Was passiert laut dem Textauszug zur Fotografie, wenn man den Film zu früh belichtet?

**Textauszug**
____________________
22. Dezember 2011 Lesezeit: ~5 Minuten

Ubermütiger Filmanfang & andere verquere Dinge

Bevor ich im nächsten Jahr unsere provisorische Dunkelkammer etwas intensiver benutze, dachte ich mir, zum Jahresende passt es doch, ein paar filmische Querschläger als leichte Kost zu offenbaren.

Da hätten wir zum einen den übermütigen Filmanfang, der entsteht, wenn man den Film zu früh belichtet. Dann bekommt man nämlich ein halbes Bild geschenkt. Der untere Teil ist sichtbar und der obere Teil verschwindet in neblig zerfaserndem Weiß. Es erinnert ein bisschen an das Nichts aus der unendlichen Geschichte oder aber – wie beim unteren Bild – an ein Wolkengebilde, das ganz zufällig mit den Tropfen auf der Scheibe harmoniert.
____________________
(Einträge zum Zeigen auf Wörter und Elemente)

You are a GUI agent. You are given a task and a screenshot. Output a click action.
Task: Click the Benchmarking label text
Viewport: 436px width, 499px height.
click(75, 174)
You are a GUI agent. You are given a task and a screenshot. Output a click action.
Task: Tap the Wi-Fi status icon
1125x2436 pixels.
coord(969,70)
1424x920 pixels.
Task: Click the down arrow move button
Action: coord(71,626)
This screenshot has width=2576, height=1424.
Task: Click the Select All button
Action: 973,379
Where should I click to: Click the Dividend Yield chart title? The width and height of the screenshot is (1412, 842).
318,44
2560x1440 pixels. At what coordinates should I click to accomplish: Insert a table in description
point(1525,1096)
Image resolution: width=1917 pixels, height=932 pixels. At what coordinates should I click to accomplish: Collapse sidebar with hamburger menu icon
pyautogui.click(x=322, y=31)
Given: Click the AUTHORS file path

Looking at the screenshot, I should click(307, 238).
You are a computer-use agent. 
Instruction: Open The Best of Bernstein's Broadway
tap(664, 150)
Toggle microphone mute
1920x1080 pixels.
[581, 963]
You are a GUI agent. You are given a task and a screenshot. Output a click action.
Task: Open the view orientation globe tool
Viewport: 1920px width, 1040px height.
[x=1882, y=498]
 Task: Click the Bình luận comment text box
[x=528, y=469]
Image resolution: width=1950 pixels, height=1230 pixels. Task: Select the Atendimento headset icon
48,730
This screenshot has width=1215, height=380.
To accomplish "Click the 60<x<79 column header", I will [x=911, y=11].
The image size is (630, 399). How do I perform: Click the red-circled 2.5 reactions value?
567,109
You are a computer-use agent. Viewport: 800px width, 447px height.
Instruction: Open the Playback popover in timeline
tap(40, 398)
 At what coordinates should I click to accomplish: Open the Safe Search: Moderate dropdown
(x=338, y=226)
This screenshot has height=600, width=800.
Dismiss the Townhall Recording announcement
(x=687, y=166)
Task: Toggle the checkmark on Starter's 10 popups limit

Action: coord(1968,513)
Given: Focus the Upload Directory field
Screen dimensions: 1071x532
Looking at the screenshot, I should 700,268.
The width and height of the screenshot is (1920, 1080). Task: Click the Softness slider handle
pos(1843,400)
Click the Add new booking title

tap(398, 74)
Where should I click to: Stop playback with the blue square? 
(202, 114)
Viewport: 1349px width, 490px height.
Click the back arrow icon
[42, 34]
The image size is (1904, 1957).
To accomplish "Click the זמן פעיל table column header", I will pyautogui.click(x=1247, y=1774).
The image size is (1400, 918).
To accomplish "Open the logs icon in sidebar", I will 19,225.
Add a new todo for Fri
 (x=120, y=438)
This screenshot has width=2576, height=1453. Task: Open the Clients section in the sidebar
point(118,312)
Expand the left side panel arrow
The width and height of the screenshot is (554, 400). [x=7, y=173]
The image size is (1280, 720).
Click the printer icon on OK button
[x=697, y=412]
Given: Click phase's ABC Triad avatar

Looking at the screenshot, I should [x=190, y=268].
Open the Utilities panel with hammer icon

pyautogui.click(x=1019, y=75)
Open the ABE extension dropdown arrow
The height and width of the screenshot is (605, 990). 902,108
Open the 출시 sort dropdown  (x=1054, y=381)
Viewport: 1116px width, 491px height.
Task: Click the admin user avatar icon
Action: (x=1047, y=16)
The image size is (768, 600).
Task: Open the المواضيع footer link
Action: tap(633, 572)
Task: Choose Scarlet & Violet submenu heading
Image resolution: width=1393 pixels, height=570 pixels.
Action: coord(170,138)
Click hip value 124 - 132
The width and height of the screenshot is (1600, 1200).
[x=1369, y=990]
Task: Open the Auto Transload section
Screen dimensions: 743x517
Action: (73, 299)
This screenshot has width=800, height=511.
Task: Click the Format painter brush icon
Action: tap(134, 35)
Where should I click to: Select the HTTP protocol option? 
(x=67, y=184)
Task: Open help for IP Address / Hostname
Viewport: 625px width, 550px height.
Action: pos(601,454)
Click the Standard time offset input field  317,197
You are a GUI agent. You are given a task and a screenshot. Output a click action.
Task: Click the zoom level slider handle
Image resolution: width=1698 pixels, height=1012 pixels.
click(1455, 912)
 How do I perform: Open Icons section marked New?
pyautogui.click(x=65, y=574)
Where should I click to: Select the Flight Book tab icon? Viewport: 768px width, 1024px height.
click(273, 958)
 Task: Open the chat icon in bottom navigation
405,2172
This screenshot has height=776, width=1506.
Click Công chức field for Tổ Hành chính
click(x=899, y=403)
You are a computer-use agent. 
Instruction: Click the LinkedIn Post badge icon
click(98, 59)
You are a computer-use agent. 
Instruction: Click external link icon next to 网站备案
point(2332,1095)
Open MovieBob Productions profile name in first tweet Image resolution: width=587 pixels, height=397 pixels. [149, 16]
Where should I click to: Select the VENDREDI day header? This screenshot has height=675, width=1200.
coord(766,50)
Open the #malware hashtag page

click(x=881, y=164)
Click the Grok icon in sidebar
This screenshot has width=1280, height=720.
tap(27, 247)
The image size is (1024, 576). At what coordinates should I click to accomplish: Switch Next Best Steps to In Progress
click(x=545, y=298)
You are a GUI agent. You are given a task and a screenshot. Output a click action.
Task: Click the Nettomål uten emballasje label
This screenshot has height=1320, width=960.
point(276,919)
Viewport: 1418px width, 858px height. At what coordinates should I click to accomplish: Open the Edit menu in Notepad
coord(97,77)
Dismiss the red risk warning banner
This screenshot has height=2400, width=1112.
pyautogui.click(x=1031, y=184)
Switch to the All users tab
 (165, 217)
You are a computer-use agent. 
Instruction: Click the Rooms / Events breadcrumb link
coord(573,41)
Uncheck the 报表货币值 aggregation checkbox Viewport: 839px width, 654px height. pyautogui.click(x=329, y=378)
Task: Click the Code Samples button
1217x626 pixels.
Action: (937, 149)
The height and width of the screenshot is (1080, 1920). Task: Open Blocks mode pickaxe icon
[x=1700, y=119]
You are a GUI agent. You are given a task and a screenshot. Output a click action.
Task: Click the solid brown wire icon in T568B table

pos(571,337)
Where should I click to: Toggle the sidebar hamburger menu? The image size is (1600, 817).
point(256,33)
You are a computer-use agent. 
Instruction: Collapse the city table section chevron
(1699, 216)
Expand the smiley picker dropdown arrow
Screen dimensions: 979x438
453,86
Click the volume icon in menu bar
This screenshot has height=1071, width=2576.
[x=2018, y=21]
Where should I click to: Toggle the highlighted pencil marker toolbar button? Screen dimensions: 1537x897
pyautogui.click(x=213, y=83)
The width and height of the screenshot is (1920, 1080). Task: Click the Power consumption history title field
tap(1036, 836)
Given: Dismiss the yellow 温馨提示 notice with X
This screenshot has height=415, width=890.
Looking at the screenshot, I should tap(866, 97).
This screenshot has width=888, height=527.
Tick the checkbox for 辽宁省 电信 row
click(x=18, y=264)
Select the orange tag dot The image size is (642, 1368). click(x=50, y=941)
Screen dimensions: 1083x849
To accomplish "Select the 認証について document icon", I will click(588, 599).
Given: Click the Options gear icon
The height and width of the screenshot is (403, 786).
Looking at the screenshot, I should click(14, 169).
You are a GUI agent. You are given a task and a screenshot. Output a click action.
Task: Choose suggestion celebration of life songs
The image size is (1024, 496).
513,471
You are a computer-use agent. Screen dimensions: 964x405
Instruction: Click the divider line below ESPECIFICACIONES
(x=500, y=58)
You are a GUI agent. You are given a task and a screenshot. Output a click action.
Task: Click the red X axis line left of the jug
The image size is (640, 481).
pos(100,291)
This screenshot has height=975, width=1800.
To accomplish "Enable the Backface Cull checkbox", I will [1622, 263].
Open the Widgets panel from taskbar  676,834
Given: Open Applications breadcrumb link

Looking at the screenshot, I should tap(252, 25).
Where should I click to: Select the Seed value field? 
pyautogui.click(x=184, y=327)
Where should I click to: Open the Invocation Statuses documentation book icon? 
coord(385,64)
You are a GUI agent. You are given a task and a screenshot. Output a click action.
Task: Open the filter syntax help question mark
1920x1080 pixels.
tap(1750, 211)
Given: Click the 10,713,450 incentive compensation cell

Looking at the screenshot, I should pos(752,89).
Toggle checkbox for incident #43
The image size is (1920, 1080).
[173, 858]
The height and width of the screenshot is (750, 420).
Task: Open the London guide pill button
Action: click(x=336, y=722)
____________________
**Schriftliche Antwort**
Man bekommt ein halbes Bild: Der untere Teil ist sichtbar, der obere verschwindet in neblig zerfaserndem Weiß.